I think Daisey's on to something, but he sure takes his time getting there. It's easy to compare him to Michael Moore, not least because he's a gadfly, but in aspiration he's far closer to Spalding Gray. He's wounded, he wants you to understand him. To this end, instead of programs, ushers hand out cash, and at show's end, he pleads for the audience to return those dollars, proving you like him, you really like him. But a little Daisey goes a long way, and he's at his best when he steps aside (and while he's at it, wouldn't it be helpful if rather than describing the photos he took, he showed them?) to allow the vivid culture of Tanna to illustrate his vision of America's unholy contract with the almighty dollar.
- Wendy Rosenfield
$30. 3 and 8 p.m. today, 3 p.m. tomorrow. Suzanne Roberts Theatre, 480 S. Broad St.

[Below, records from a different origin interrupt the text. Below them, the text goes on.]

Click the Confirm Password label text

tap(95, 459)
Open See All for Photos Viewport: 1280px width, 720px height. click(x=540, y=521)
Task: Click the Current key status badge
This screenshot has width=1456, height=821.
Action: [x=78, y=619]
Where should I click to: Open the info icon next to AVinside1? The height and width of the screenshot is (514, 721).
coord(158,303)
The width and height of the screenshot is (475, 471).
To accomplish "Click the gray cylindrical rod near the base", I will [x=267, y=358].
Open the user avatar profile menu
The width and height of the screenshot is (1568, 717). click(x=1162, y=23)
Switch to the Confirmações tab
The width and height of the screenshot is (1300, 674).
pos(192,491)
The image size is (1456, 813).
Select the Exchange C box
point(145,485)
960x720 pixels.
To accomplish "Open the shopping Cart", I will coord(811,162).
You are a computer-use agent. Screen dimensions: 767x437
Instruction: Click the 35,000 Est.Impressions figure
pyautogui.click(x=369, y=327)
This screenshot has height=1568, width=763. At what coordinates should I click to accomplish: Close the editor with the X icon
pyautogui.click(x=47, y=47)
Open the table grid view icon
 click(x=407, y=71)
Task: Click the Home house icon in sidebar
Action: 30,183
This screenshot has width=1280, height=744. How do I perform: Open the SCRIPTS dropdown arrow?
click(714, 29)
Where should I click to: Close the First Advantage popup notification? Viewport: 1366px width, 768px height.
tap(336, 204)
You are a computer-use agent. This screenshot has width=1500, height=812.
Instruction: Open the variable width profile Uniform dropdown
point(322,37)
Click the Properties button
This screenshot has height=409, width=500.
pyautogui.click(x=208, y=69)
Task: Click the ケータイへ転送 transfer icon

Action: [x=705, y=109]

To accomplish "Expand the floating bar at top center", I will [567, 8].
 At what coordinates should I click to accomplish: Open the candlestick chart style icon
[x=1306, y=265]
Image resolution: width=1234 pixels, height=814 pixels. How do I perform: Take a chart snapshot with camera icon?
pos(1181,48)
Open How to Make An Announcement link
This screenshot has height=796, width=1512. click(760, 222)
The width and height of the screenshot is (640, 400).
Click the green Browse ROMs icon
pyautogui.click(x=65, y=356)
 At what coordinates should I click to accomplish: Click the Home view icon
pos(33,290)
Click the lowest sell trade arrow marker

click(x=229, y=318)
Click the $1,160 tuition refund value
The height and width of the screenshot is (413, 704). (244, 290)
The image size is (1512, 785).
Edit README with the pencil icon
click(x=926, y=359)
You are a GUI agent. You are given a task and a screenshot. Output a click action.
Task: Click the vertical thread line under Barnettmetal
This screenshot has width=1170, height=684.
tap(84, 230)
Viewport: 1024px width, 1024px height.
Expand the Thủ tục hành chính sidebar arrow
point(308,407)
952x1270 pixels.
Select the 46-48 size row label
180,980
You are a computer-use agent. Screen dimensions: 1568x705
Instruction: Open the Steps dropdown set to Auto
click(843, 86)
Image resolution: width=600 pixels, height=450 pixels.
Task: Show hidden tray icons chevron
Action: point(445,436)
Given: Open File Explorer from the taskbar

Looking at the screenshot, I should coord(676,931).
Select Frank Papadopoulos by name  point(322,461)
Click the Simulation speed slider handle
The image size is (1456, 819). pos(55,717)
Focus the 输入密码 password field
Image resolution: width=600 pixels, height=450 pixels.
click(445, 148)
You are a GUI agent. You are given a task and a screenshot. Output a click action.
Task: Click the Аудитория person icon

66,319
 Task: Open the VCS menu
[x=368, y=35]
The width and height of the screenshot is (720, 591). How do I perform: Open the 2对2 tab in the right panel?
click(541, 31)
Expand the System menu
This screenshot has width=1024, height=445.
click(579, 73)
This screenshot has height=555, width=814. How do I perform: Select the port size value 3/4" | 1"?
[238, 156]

Operetta. If 31/2 hours of stage mayhem - in Polish with surtitles - is up your alley, this is the play for you. The opening-night audience of this major Live Arts production seemed divided between jubilant enthusiasm and stupefaction. Witold Gombrowicz's international classic, under the direction of Michal Zadara, is a kind of Eastern European Hair, with lots of half-naked jumping around, trashing of the set, and men voguing to show off their muscles. It indicts both top and bottom of the socioeconomic structure and both right and left of the political spectrum.
Act One establishes the aristocracy's decadence and stupidity and sexual inadequacy while demonstrating the servility and consequent murderous rage of their servants. Act Two gives us Revolution: The workers rebel; "tear out their legs" is the much-repeated refrain, as a masked ball reveals that future fashion is a choice between Nazi uniforms and overalls with hardhats. Act Three gives us Post-Revolution: the predictable public trials, reformation and purging, everyone speaking through megaphones.
All the while, a young working-class woman who'd been pursued by the two aristocratic rivals, declares that she wants to be naked (a word repeated approximately 4,382 times). This is such a shocking idea, figuratively as well as literally, that the Count and the Baron are stopped in their depraved tracks. This causes them eventually to sing a song in Polish about catching butterflies that they attempt to teach the audience for a singalong; this goes on for approximately a week.
The metaphors are ridiculously obvious, the dialogue is both banal and repetitious (more like twittering: "I feel like taking a nap") and the music is pop jazzy and soft rock, both as dated as the play's issues. One of the central characters, a "fashion dictator" says in the third act, "Something has happened, but what?" Good question.
- Toby Zinman
$15, $25, $30. 3 and 7 p.m. today, 3 p.m. tomorrow at the Wilma Theater, Broad and Spruce Streets.